Description
In modern operating systems, frequently switching the runtime context
between processes and privilege levels incurs a significant performance
overhead. In this thesis, we aim to reduce this overhead by enhancing
traditional process and privilege isolation mechanisms with MPK, a lightweight
memory protection extension shipped with recent Intel processors.
We introduce two novel process isolation mechanisms. Page table sharing
allows multiple mutually-distrusting processes to run in a shared address
space, and uses MPK to isolate them in memory, with the goal of speeding up
context switching. Kernel-mode tasks allow user processes to run in kernel mode,
using MPK to separate userspace and kernelspace memory, with the goal of speeding
up system calls. We identify the security challenges of implementing memory and privilege
isolation using MPK domains, and we discuss solving these challenges with available
techniques such as binary scanning, code instrumentation, and modern CFI extensions.
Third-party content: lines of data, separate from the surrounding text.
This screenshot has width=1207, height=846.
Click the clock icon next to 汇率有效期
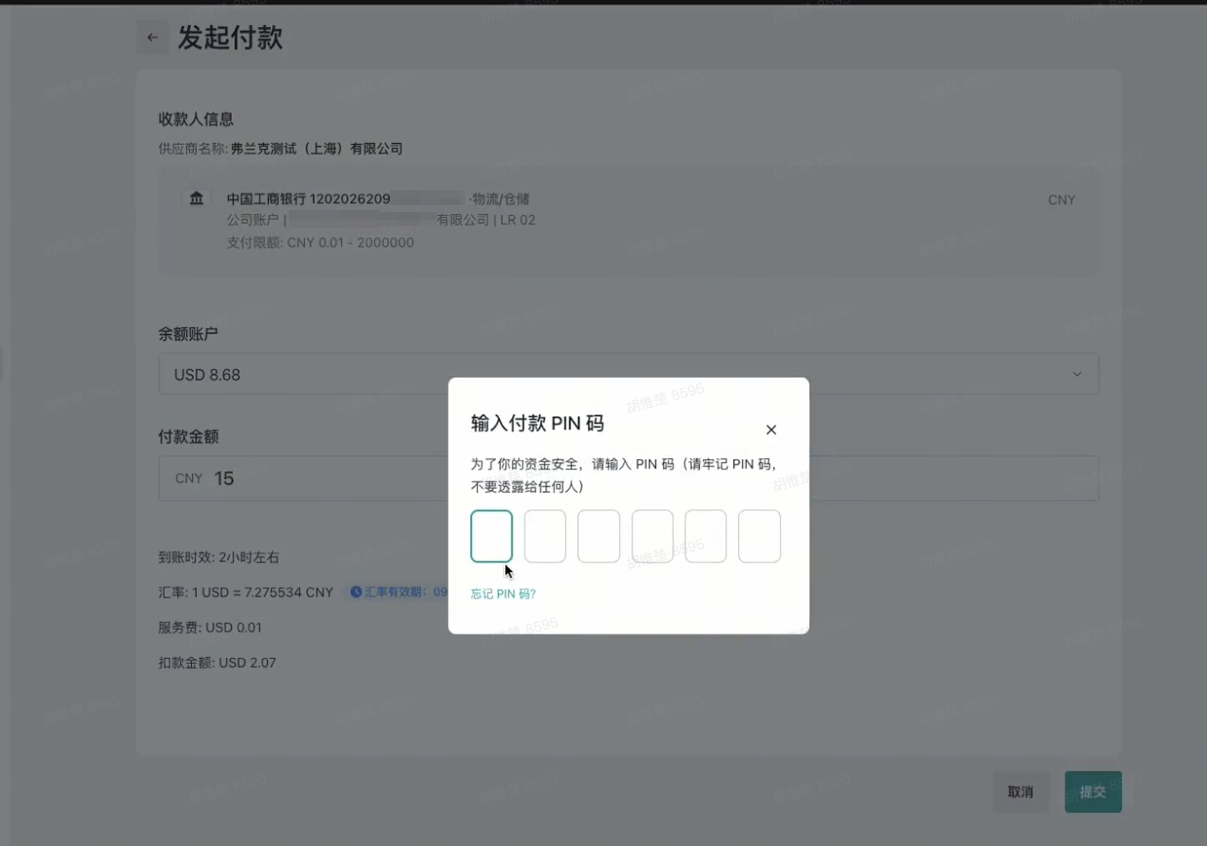355,592
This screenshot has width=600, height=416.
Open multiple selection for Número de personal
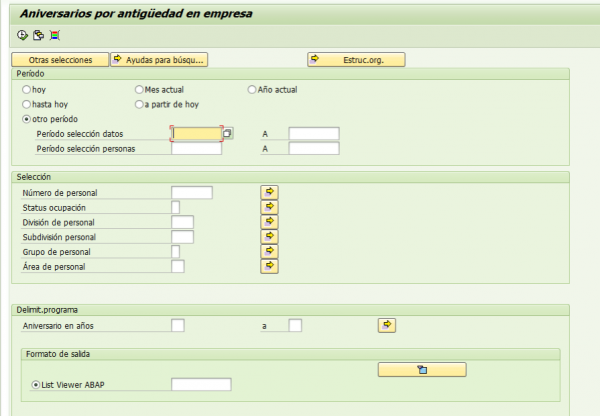pos(269,192)
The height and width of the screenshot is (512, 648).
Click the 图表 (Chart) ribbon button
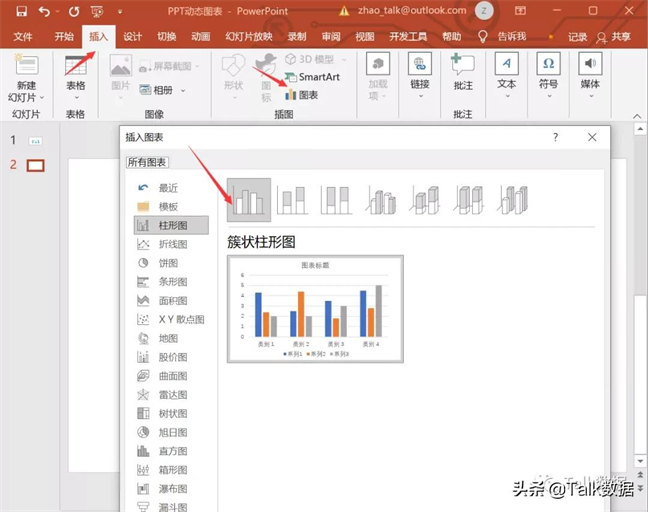pos(302,95)
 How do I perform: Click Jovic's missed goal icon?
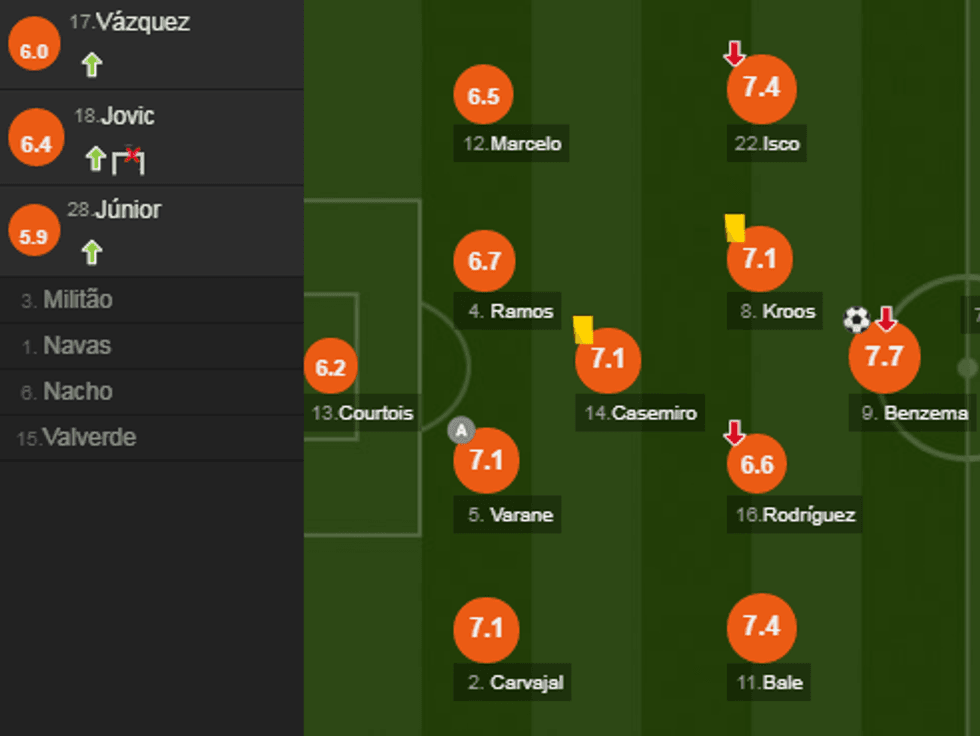(129, 158)
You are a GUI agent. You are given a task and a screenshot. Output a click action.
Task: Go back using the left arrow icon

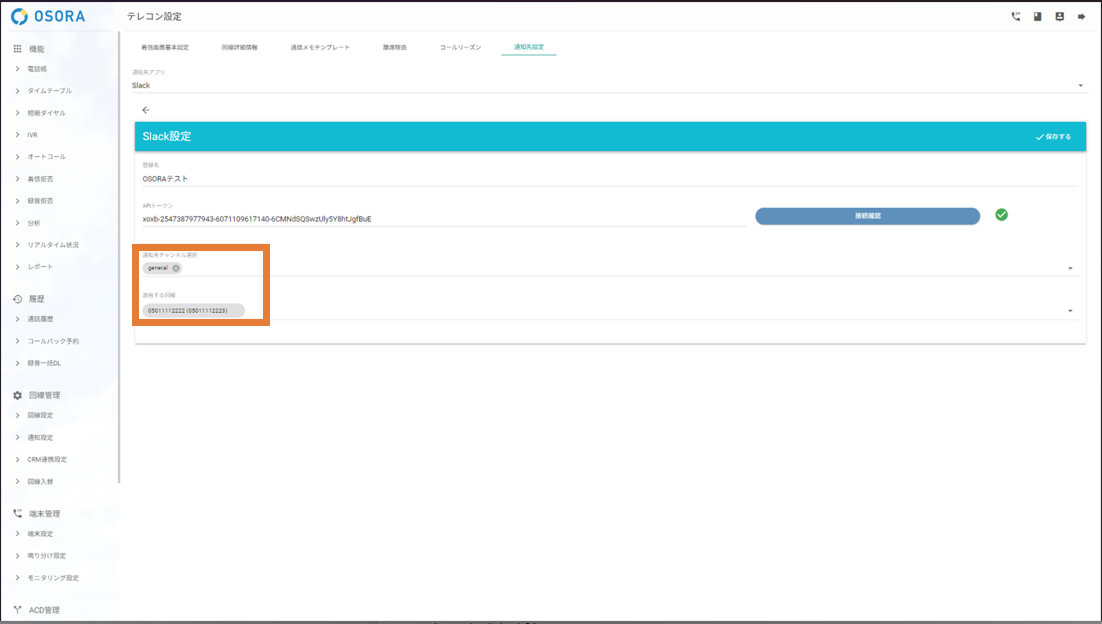click(146, 110)
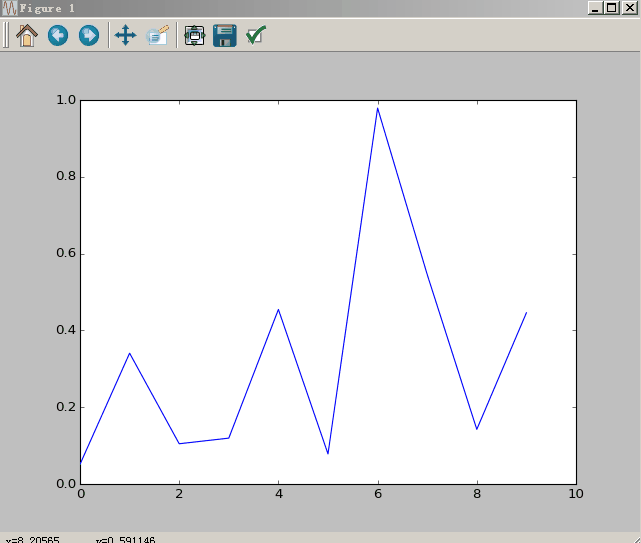This screenshot has width=641, height=543.
Task: Reset the plot with the Home icon
Action: coord(26,36)
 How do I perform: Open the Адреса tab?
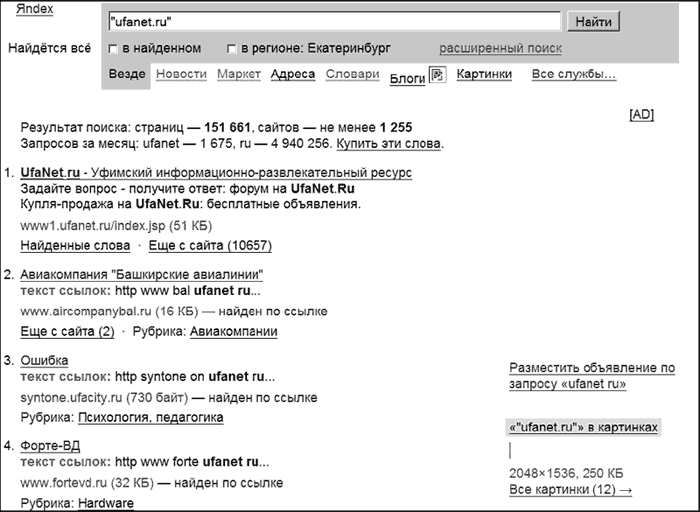click(x=293, y=74)
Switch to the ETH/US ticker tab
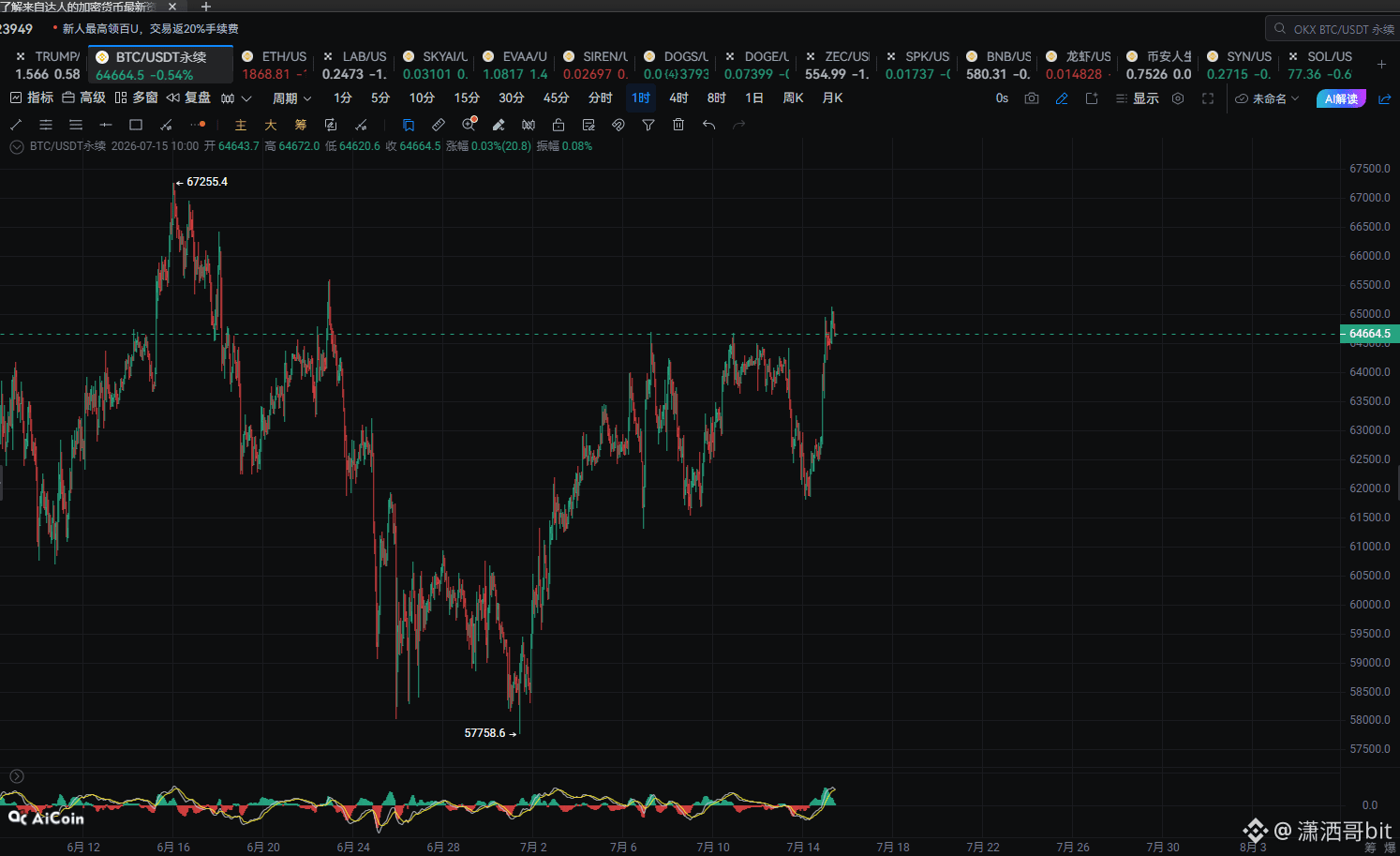 pyautogui.click(x=274, y=65)
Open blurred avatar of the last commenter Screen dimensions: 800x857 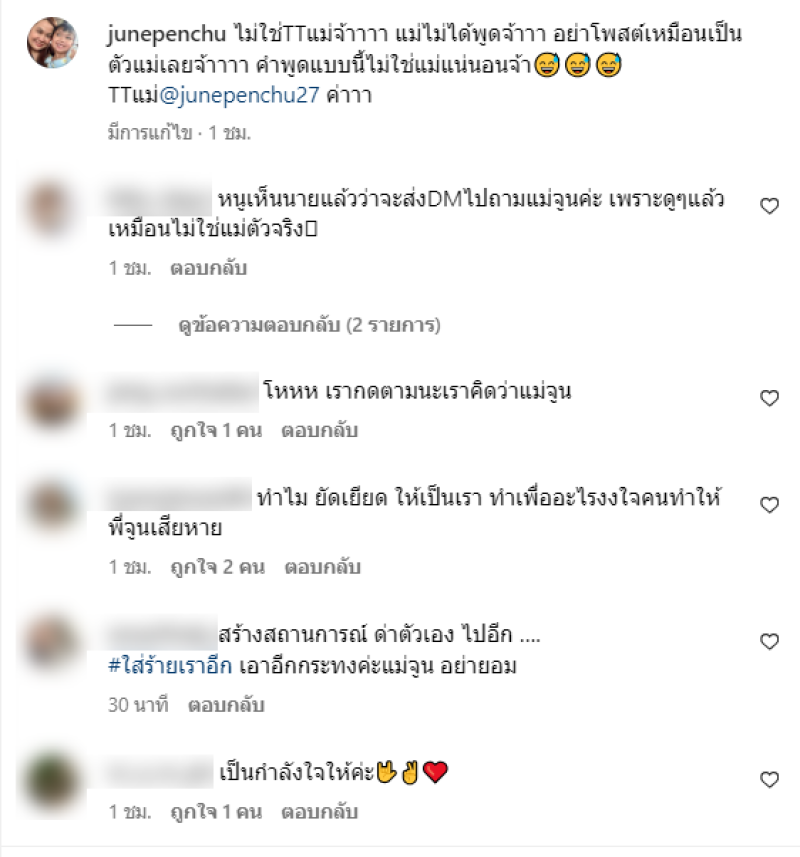tap(52, 780)
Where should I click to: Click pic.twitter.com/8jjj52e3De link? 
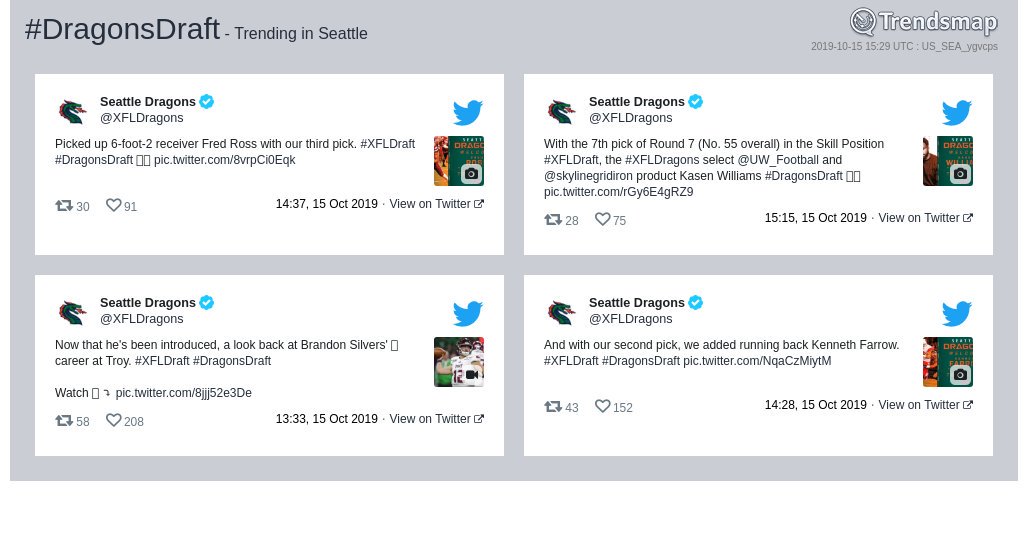pyautogui.click(x=184, y=393)
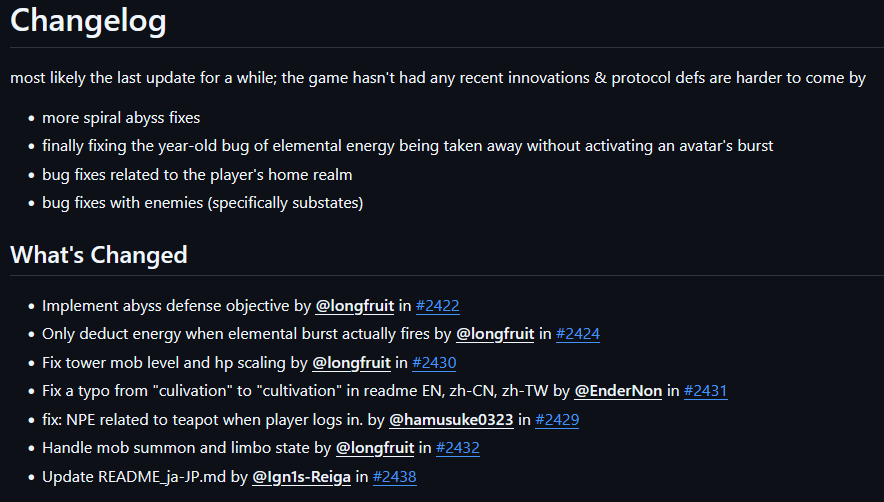Click the intro paragraph about last update
884x502 pixels.
[x=438, y=78]
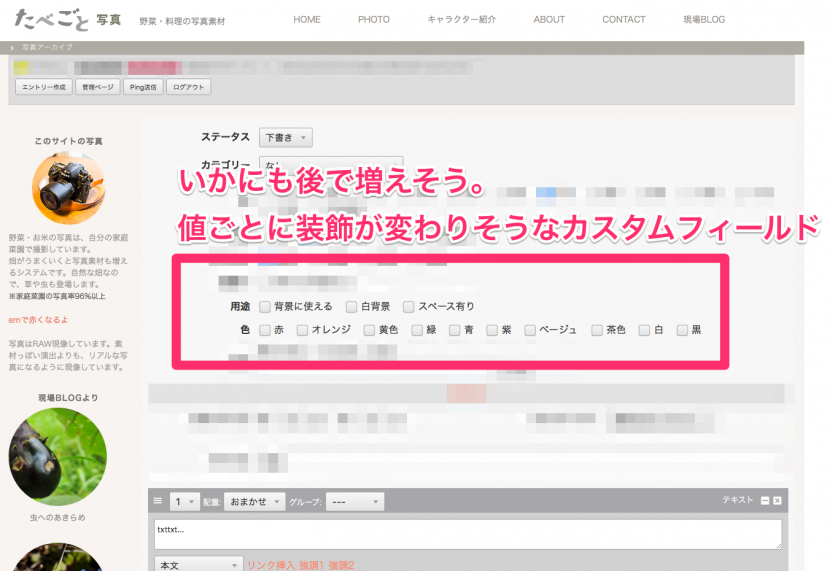Enable the 白背景 checkbox
The width and height of the screenshot is (835, 571).
tap(352, 307)
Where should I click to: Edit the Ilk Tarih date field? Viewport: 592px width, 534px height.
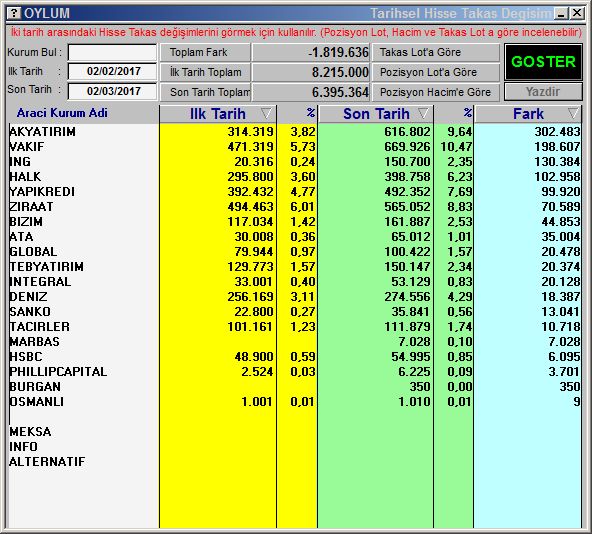tap(113, 71)
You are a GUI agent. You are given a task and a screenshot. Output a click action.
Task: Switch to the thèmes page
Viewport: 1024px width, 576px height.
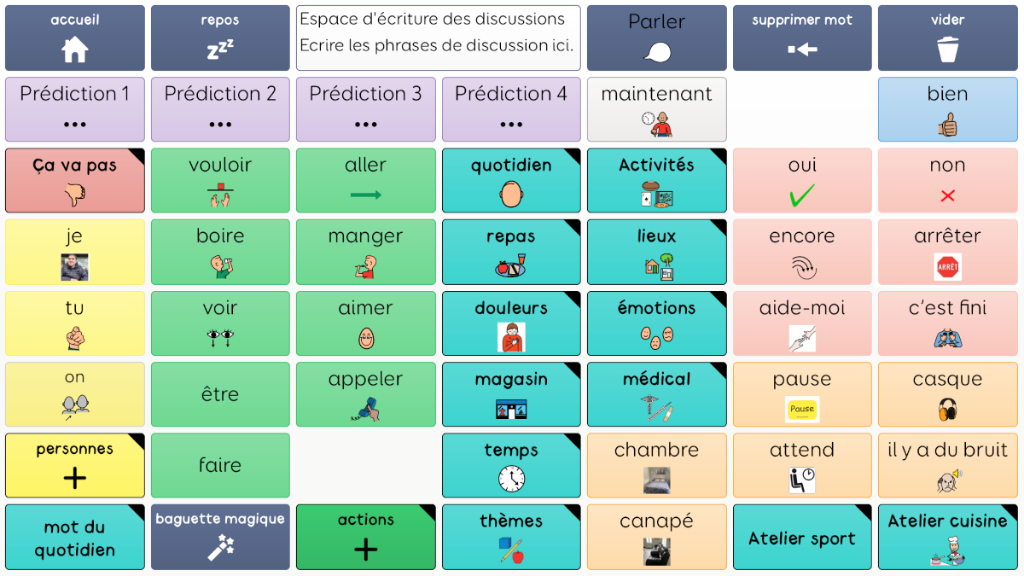(511, 537)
We develop prototype implementations of PT sharing and kernel-mode tasks based on
the Linux kernel, and empirically evaluate their performance.
With PT sharing, the latency of context switches between processes in the same shared
address space is significantly reduced. Using shared PTs also seems to speed up the
execution of instructions in userspace, which we speculate may be due to a reduction
in TLB misses. We estimate that the per-task memory overhead of PT sharing is on the
order of 1-3 KB. On the other hand, our implementation of kernel-mode tasks does not
achieve faster system call dispatching compared to the syscall instruction. We propose
several future directions for extending and improving the PT sharing mechanism, some
of which could also benefit from the insights gathered during the development of
kernel-mode tasks.
|